Lately I’ve become so much more aware of how little time I have left with my kids before they head out into the big wide world and don’t need me (as much!). My 7 year old didn’t want to hold my hand in the playground the other day which jolted me. I’m ok with this as I know he’s becoming more independent but it’s also a big test for me to mark this milestone and soak up every moment between now and the eventual then.

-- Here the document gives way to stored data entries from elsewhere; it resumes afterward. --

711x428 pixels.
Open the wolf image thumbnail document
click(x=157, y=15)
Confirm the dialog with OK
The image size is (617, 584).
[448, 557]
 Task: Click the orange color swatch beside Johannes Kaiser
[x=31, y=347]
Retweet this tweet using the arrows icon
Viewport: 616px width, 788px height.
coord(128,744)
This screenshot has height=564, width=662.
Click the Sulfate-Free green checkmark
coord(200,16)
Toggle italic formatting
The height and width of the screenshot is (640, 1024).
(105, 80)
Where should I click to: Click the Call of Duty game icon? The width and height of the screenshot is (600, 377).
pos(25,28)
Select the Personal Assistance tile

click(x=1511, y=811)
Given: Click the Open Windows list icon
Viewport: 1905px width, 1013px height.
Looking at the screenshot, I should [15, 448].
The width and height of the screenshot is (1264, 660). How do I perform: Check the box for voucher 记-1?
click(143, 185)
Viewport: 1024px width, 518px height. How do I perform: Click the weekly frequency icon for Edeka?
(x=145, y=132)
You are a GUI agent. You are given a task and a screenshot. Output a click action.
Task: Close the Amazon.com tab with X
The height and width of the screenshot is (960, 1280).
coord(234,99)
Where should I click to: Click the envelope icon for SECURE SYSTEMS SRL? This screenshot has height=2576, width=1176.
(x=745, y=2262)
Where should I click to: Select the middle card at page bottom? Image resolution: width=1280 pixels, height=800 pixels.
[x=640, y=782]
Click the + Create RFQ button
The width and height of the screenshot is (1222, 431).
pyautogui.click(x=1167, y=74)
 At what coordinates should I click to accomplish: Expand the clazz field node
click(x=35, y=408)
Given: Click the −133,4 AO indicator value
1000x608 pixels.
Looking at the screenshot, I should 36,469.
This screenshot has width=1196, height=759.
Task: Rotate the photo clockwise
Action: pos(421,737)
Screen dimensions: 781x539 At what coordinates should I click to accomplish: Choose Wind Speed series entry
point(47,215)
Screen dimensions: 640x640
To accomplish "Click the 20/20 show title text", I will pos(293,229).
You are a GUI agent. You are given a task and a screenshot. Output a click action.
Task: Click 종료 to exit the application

I see everyone trying to do so much and we’re all caught up in the chaos of being busy. I am also guilty of this of course as a working mum, but I’m not beating myself up so much when I feel the need to stop, get away from the laptop or the mobile and be present. I’m trying to really listen to my kids and stop saying ‘do this, do that…’ and see if we can find a calmer world where they step up and I let them do things their way (instead of always my way). I can be a bit pedantic so I must consciously stop myself from making their bed and picking up their clothes all the time and wait for them to do it (or not). The other day I suggested to my oldest son that he might want to go have a look in his room to ensure it was tidy so that he could proceed and really start the day right (he has my brain!). He rushed off to his room to make his bed – I might be on to something here! I want to teach my kids to be beautiful kind beings that are independent and can think for themselves. This is a big job and we’re all doing our best, but I think we need to get direction from them more often and give them credit they very often deserve.

Kids are so good at being present. Have you ever noticed they find the perfect game to play, usually together without fighting, just before you have to rush off somewhere? This is the norm in my world and I’m glad that they’re capable of it. They are testing me and boundaries and learning all the time so I say bring it. Kids have so much to teach us so let’s listen to them and watch how they are too and really make positive changes to improve your family life. I love an educator I heard recently who said ‘If you’d doing a puzzle, put down the f&*$ing mobile and do that puzzle!’ Now that’s advice we should all listen to!

Whenever I think I’m getting overloaded I stop and check in again – am I being present?